**The input:**
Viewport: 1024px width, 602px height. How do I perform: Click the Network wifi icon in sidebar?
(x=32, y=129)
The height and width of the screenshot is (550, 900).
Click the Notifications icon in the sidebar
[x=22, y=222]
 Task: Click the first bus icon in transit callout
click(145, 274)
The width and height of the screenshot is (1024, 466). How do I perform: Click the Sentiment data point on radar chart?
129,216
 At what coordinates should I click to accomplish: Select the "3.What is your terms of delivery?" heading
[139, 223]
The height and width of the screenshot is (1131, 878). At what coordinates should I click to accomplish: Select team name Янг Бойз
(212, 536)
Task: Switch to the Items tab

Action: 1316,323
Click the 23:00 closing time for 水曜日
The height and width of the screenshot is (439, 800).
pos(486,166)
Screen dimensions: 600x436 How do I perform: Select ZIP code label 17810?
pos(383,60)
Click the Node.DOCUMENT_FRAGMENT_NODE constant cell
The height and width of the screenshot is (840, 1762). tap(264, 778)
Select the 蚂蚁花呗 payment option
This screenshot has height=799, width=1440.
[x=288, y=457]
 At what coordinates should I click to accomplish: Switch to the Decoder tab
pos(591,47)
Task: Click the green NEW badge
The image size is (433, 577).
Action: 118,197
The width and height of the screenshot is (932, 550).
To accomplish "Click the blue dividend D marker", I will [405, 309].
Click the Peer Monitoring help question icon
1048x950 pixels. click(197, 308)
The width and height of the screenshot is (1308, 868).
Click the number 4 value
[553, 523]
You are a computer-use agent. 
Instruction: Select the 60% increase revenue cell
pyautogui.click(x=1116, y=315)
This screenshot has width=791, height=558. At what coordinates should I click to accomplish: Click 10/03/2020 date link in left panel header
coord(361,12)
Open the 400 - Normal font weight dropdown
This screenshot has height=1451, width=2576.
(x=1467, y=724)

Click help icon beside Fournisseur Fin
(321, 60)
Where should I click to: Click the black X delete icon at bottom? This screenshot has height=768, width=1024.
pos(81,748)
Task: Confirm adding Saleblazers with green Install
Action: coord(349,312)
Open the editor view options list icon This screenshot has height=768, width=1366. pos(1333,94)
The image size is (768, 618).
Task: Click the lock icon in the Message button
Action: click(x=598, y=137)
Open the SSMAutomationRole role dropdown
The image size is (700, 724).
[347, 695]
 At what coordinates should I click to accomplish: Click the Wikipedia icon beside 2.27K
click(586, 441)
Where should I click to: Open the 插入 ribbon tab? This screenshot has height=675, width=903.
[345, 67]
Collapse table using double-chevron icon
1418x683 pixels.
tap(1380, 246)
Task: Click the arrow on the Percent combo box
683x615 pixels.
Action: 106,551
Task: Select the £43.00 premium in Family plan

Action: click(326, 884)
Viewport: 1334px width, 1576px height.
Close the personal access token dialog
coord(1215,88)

**Exercise instructions:** Go through the data and return every record exactly.

**Answer for this exercise:**
Viewport: 1024px width, 602px height. How do I perform: Click the Network wifi icon in sidebar?
(x=32, y=129)
The height and width of the screenshot is (550, 900).
Click the Notifications icon in the sidebar
[x=22, y=222]
 Task: Click the first bus icon in transit callout
click(145, 274)
The width and height of the screenshot is (1024, 466). How do I perform: Click the Sentiment data point on radar chart?
129,216
 At what coordinates should I click to accomplish: Select the "3.What is your terms of delivery?" heading
[139, 223]
The height and width of the screenshot is (1131, 878). At what coordinates should I click to accomplish: Select team name Янг Бойз
(212, 536)
Task: Switch to the Items tab

Action: 1316,323
Click the 23:00 closing time for 水曜日
The height and width of the screenshot is (439, 800).
pos(486,166)
Screen dimensions: 600x436 How do I perform: Select ZIP code label 17810?
pos(383,60)
Click the Node.DOCUMENT_FRAGMENT_NODE constant cell
The height and width of the screenshot is (840, 1762). tap(264, 778)
Select the 蚂蚁花呗 payment option
This screenshot has height=799, width=1440.
[x=288, y=457]
 At what coordinates should I click to accomplish: Switch to the Decoder tab
pos(591,47)
Task: Click the green NEW badge
The image size is (433, 577).
Action: 118,197
The width and height of the screenshot is (932, 550).
To accomplish "Click the blue dividend D marker", I will [405, 309].
Click the Peer Monitoring help question icon
1048x950 pixels. click(197, 308)
The width and height of the screenshot is (1308, 868).
Click the number 4 value
[553, 523]
You are a computer-use agent. 
Instruction: Select the 60% increase revenue cell
pyautogui.click(x=1116, y=315)
This screenshot has width=791, height=558. At what coordinates should I click to accomplish: Click 10/03/2020 date link in left panel header
coord(361,12)
Open the 400 - Normal font weight dropdown
This screenshot has height=1451, width=2576.
(x=1467, y=724)

Click help icon beside Fournisseur Fin
(321, 60)
Where should I click to: Click the black X delete icon at bottom? This screenshot has height=768, width=1024.
pos(81,748)
Task: Confirm adding Saleblazers with green Install
Action: coord(349,312)
Open the editor view options list icon This screenshot has height=768, width=1366. pos(1333,94)
The image size is (768, 618).
Task: Click the lock icon in the Message button
Action: click(x=598, y=137)
Open the SSMAutomationRole role dropdown
The image size is (700, 724).
[347, 695]
 At what coordinates should I click to accomplish: Click the Wikipedia icon beside 2.27K
click(586, 441)
Where should I click to: Open the 插入 ribbon tab? This screenshot has height=675, width=903.
[345, 67]
Collapse table using double-chevron icon
1418x683 pixels.
tap(1380, 246)
Task: Click the arrow on the Percent combo box
683x615 pixels.
Action: 106,551
Task: Select the £43.00 premium in Family plan

Action: click(326, 884)
Viewport: 1334px width, 1576px height.
Close the personal access token dialog
coord(1215,88)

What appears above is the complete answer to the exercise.